Au Japon, les termes sont généralement mensuels;en France, ils sont plus souvent trimestriels. Le Code français (art. 1752) impose bien au preneur la même obligation de garnir de meubles suffisants, mais il ne fixe aucun nombre de termes: en cas de contestation les tribunaux décideraient; mais ils ne pourraient, évidemment, exiger une garantie pour tout le temps à échoir: ce serait excessif, et, pour le terme courant seul, ce serait insuffisant, parce que, si le payement n'avait pas lieu exactement à l'échéance, le terme suivant serait commencé sans garantie. La solution du Projet serait très justifiable en jurisprudence française.

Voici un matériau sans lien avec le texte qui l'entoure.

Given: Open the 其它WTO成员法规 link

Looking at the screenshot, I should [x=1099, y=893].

Si le preneur ne peut fournir la sûreté pour les deux termes, mais pour un seul, alors il doit payer le terme courant, par anticipation, et continuer de façon à être toujours en avance d'un terme: faute de quoi, il est exposé à la résiliation pour inexécution de ses obligations (aa).

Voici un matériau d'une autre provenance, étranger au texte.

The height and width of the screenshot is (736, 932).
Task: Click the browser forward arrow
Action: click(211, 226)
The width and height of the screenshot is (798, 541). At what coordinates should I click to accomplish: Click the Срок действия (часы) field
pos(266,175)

303. Le 2e alinéa suppose que le preneur, après avoir garni suffisamment les lieux loués, déplace une partie des objets; il permet alors au bailleur de les faire réintégrer dans les lieux, mais sous deux conditions: 1° que sa garantie soit devenue insuffisante (or, cela pourrait ne pas être), 2° que quelque droit sur ces objets appartienne encore au preneur, et c'est dans la limite de ce droit que le bailleur exercera son droit de reprise; par conséquent, les aliénations seront maintenues, et si les objets, bien que restés la propriété du preneur, ont été par lui donnés en gage, soit conventionnel, soit tacite, en faveur d'un autre bailleur, de droit du nouveau créancier gagiste sera respecté.
Mais il fallait prévoir aussi le cas où le détournement du gage aurait été frauduleux à l'égard du bailleur et, dans ce cas, permettre la révocation contre les tiers, conformément au droit commun; or, comme cette révocation comporte des " conditions et distinctions " sur la nature gratuite ou onéreuse de l'aliénation et sur la bonne ou la mauvaise foi de l'acquéreur, le texte renvoie, à cet égard, aux articles 361 et suivants qui sont généraux.

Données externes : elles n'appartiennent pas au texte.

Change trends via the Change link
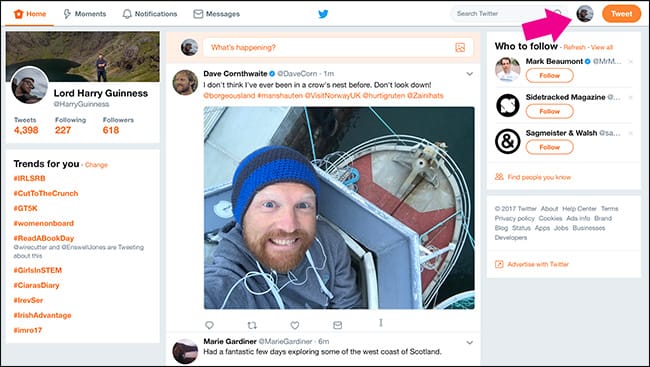650x367 pixels. [96, 165]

Le Projet tranche ainsi, par l'application des principes généraux à notre cas particulier, une difficulté sérieuse que soulève l'article 2] 02-10, 5e al., du Code français, lequel permet au bailleur de " revendiquer," dans un délai de 15 ou 40 jours, suivant les cas, "les meubles déplacés sans son consentement." On peut hésiter sur le point de savoir si cette disposition est écrite en vue d'un simple " déplacement " du gage, transporté dans des lieux appartenant au preneur, ou si même elle s'applique à une aliénation, et dans ce cas, on est encore embarrassé sur le point de savoir s'il faut distinguer entre la bonne et la mauvaise foi du tiers acquéreur.
La dernière disposition finale fait une autre réserve, par renvoi à l'article 1138: soit que le bailleur puisse ou non faire révoquer l'aliénation, il n'est pas réduit à cette seule voie: si donc il préfère se faire attribuer le prix de l'aliénation dû par un tiers, il le peut, et ce sera souvent plus simple.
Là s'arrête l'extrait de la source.